◆ Data extracts ◆
#####

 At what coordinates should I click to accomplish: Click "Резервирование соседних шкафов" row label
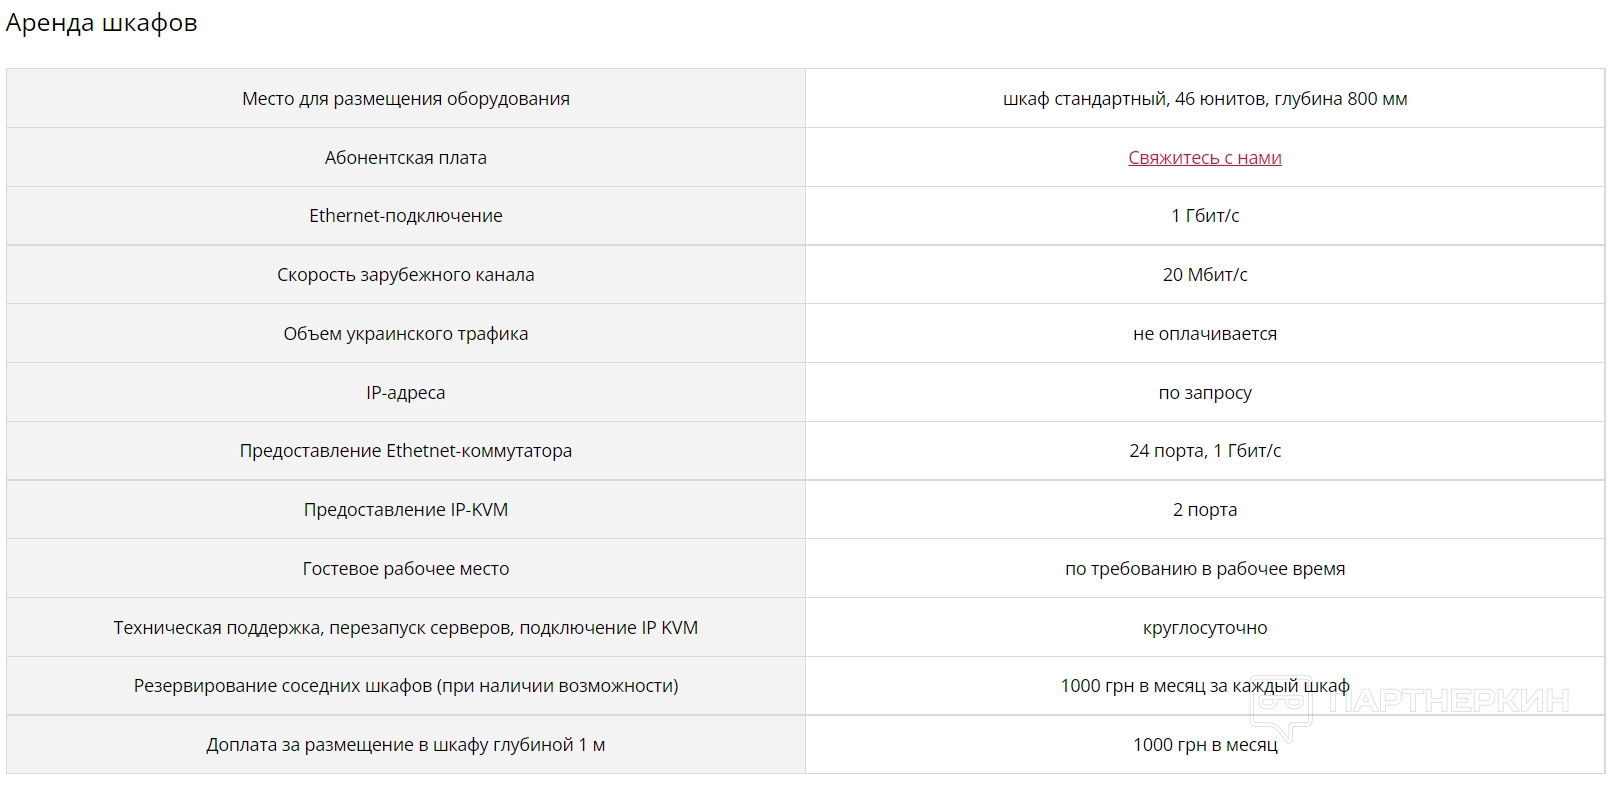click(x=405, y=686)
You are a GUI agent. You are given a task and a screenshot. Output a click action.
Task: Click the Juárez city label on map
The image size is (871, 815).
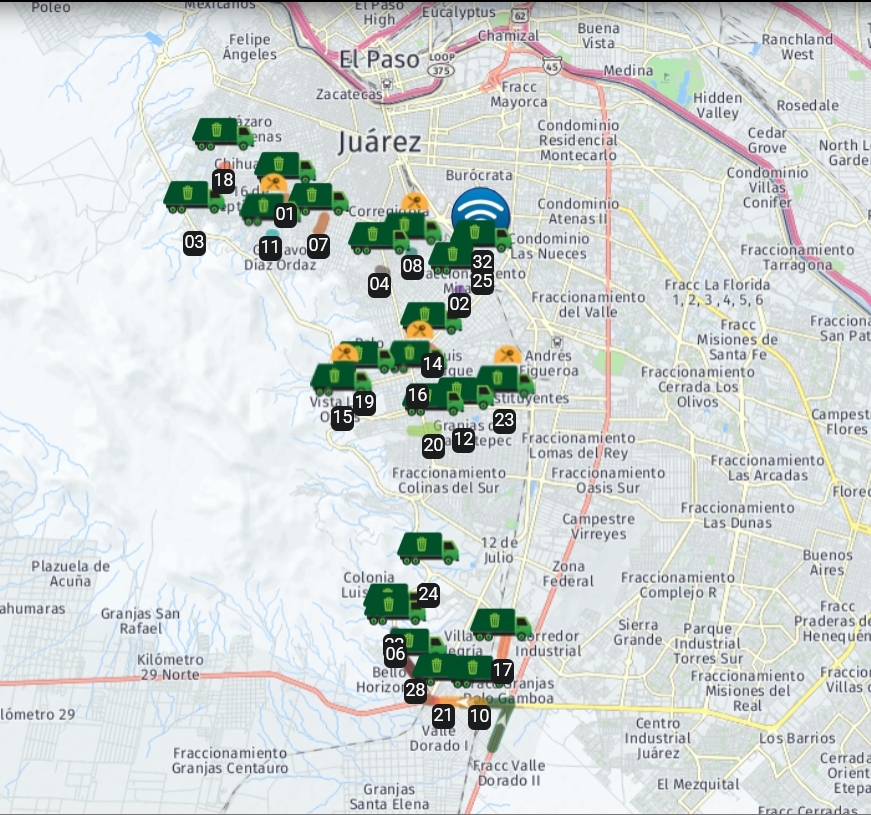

#####

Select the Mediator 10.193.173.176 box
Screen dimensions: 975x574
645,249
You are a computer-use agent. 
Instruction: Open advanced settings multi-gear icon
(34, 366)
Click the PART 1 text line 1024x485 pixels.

#####

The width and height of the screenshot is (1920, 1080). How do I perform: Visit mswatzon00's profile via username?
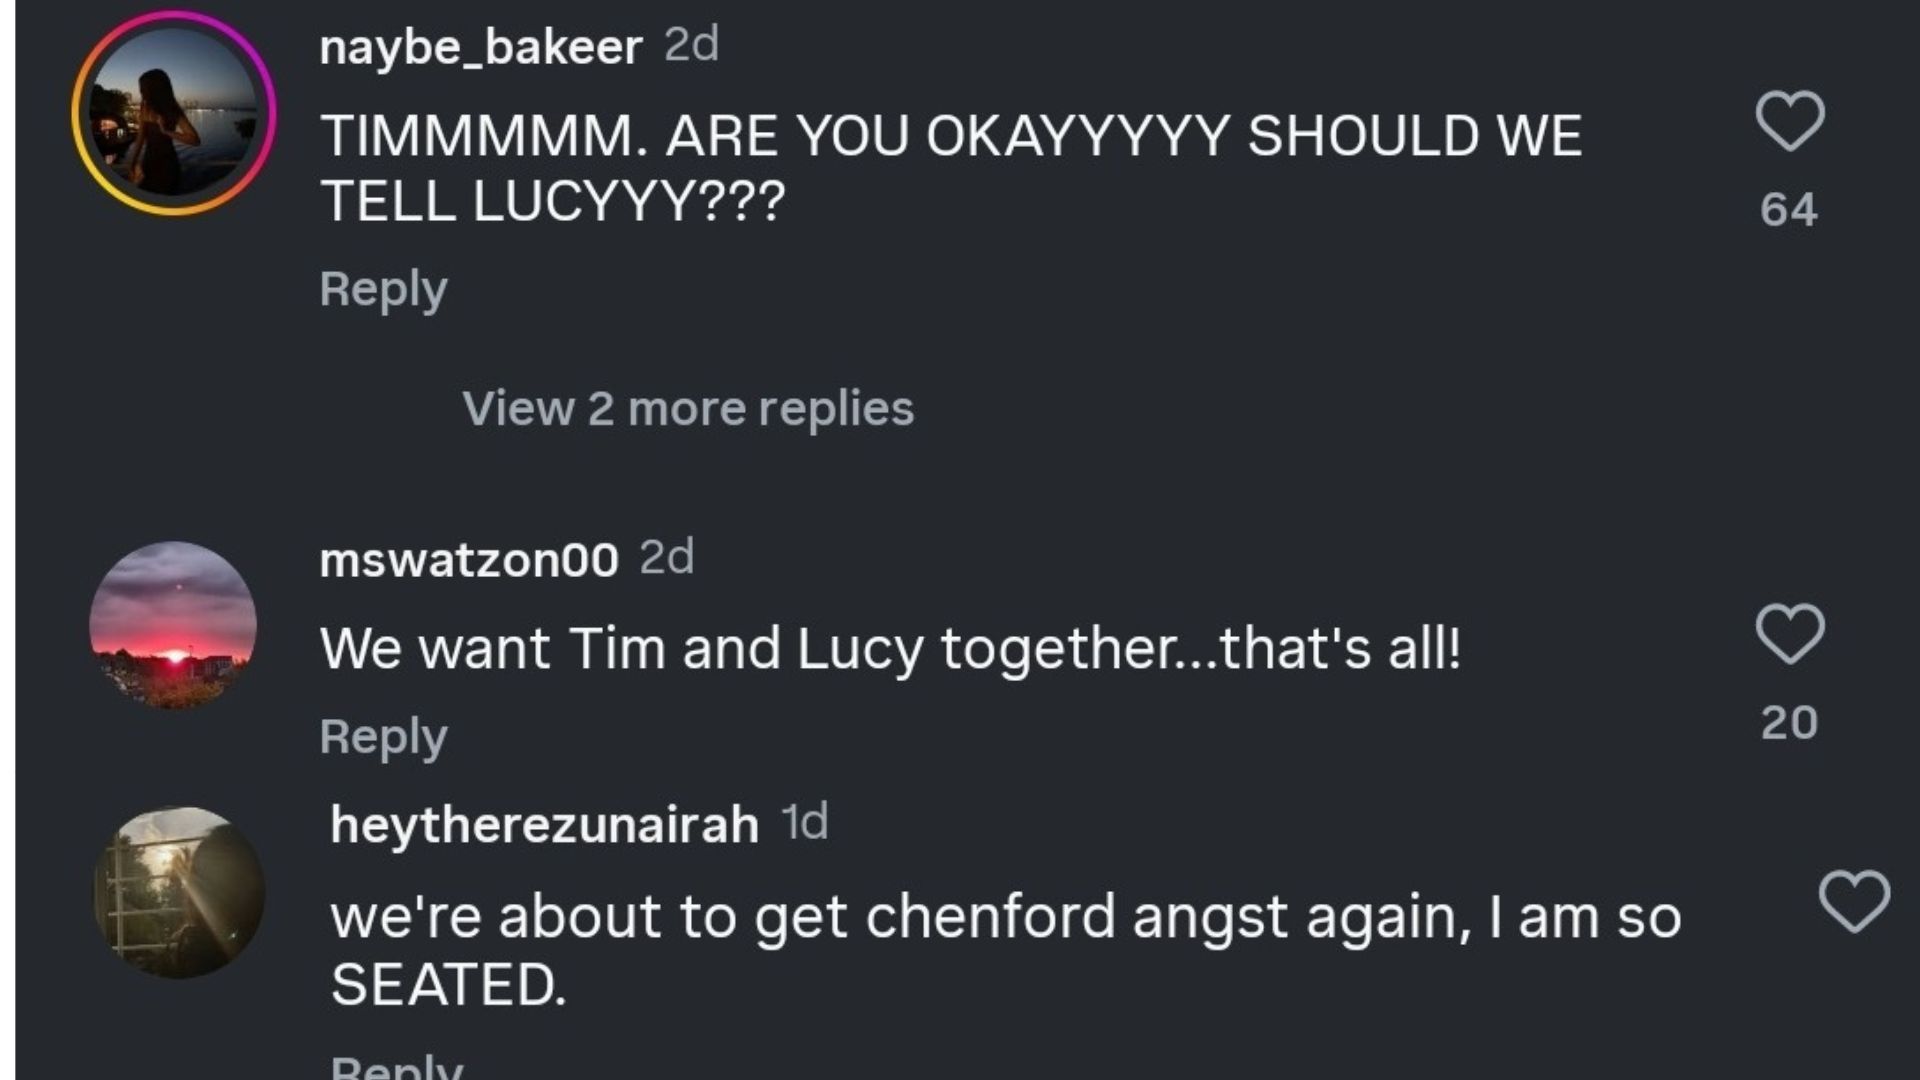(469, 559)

#####

◆ Problem requirements ◆
After locating "At what coordinates" and "Task: Click the Juárez city label on map" in the records above, return exactly the line holding each one and every line between them; leave out the pictures.

◆ Reply ◆
 At what coordinates should I click to accomplish: Click "Резервирование соседних шкафов" row label
click(x=405, y=686)
You are a GUI agent. You are given a task and a screenshot. Output a click action.
Task: Click the Juárez city label on map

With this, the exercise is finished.